## [ASSIGNMENT]
Repeat each line, word for word, from the one containing "Click the red" through the last line of the entries, and include no other output.

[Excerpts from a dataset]
□ □ □ □ □

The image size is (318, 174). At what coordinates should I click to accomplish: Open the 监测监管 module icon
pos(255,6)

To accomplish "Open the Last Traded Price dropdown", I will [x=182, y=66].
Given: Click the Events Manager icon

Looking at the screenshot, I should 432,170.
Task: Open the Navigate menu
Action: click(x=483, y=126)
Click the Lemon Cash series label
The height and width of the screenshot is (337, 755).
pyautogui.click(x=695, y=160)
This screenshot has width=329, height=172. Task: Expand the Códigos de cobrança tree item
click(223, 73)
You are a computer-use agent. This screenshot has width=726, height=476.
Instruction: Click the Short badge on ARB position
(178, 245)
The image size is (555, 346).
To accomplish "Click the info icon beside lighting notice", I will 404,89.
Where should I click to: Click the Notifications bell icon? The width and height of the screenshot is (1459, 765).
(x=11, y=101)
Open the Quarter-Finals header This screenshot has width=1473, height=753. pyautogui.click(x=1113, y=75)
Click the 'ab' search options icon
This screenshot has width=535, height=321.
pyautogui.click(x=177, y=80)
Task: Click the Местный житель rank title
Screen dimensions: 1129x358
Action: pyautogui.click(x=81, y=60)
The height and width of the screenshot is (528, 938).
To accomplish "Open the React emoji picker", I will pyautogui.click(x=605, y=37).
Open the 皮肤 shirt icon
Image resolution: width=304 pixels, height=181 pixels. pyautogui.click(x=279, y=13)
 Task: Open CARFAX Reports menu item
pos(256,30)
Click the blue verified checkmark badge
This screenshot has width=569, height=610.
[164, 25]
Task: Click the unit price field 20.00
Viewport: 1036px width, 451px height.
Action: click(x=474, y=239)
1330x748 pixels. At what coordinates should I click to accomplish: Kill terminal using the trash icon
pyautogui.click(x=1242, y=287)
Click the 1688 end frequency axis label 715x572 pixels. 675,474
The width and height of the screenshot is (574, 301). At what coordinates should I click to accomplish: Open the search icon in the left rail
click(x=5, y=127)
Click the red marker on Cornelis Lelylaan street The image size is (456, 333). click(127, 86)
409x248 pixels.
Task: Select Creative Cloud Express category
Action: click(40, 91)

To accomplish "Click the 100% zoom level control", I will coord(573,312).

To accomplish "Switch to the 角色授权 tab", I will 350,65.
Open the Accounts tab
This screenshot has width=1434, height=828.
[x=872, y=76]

□ □ □ □ □

## [SOLVED EXERCISE]
Click the red marker on Cornelis Lelylaan street The image size is (456, 333). click(127, 86)
409x248 pixels.
Task: Select Creative Cloud Express category
Action: click(40, 91)

To accomplish "Click the 100% zoom level control", I will coord(573,312).

To accomplish "Switch to the 角色授权 tab", I will 350,65.
Open the Accounts tab
This screenshot has width=1434, height=828.
[x=872, y=76]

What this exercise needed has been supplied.